▸ **Supplied information**
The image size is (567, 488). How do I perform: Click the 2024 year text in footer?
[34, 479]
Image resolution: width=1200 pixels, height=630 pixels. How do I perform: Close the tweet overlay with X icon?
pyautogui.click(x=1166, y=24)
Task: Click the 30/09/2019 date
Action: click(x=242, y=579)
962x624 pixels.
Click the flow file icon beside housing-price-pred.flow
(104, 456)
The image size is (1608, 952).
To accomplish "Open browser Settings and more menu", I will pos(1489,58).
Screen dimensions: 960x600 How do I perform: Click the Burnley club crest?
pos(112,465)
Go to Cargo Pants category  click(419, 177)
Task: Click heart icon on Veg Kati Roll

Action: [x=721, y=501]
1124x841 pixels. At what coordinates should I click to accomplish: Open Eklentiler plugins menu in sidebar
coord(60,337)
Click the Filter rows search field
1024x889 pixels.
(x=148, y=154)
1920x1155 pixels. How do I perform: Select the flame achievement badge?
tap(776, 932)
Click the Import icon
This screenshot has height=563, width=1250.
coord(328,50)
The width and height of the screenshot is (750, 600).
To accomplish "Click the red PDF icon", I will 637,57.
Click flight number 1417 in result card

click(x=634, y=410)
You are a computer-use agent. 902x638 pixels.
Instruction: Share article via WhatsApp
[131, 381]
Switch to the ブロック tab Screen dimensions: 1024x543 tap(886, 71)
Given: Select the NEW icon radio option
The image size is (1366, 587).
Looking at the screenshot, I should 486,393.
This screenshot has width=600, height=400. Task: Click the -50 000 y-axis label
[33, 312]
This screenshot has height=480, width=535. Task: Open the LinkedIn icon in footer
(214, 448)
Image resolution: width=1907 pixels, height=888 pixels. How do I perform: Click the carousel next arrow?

▸ **Task to complete**
Recast every line of the items above as a numbered list, omitting the blank lines.

▸ **Solution**
1. The image size is (567, 488). How do I perform: Click the 2024 year text in footer?
2. [34, 479]
3. Image resolution: width=1200 pixels, height=630 pixels. How do I perform: Close the tweet overlay with X icon?
4. pyautogui.click(x=1166, y=24)
5. Task: Click the 30/09/2019 date
6. Action: click(x=242, y=579)
7. 962x624 pixels.
8. Click the flow file icon beside housing-price-pred.flow
9. (104, 456)
10. The image size is (1608, 952).
11. To accomplish "Open browser Settings and more menu", I will pos(1489,58).
12. Screen dimensions: 960x600 How do I perform: Click the Burnley club crest?
13. pos(112,465)
14. Go to Cargo Pants category  click(419, 177)
15. Task: Click heart icon on Veg Kati Roll
16. Action: [x=721, y=501]
17. 1124x841 pixels. At what coordinates should I click to accomplish: Open Eklentiler plugins menu in sidebar
18. coord(60,337)
19. Click the Filter rows search field
20. 1024x889 pixels.
21. (x=148, y=154)
22. 1920x1155 pixels. How do I perform: Select the flame achievement badge?
23. tap(776, 932)
24. Click the Import icon
25. This screenshot has height=563, width=1250.
26. coord(328,50)
27. The width and height of the screenshot is (750, 600).
28. To accomplish "Click the red PDF icon", I will 637,57.
29. Click flight number 1417 in result card
30. click(x=634, y=410)
31. You are a computer-use agent. 902x638 pixels.
32. Instruction: Share article via WhatsApp
33. [131, 381]
34. Switch to the ブロック tab Screen dimensions: 1024x543 tap(886, 71)
35. Given: Select the NEW icon radio option
36. The image size is (1366, 587).
37. Looking at the screenshot, I should 486,393.
38. This screenshot has width=600, height=400. Task: Click the -50 000 y-axis label
39. [33, 312]
40. This screenshot has height=480, width=535. Task: Open the LinkedIn icon in footer
41. (214, 448)
42. Image resolution: width=1907 pixels, height=888 pixels. How do I perform: Click the carousel next arrow?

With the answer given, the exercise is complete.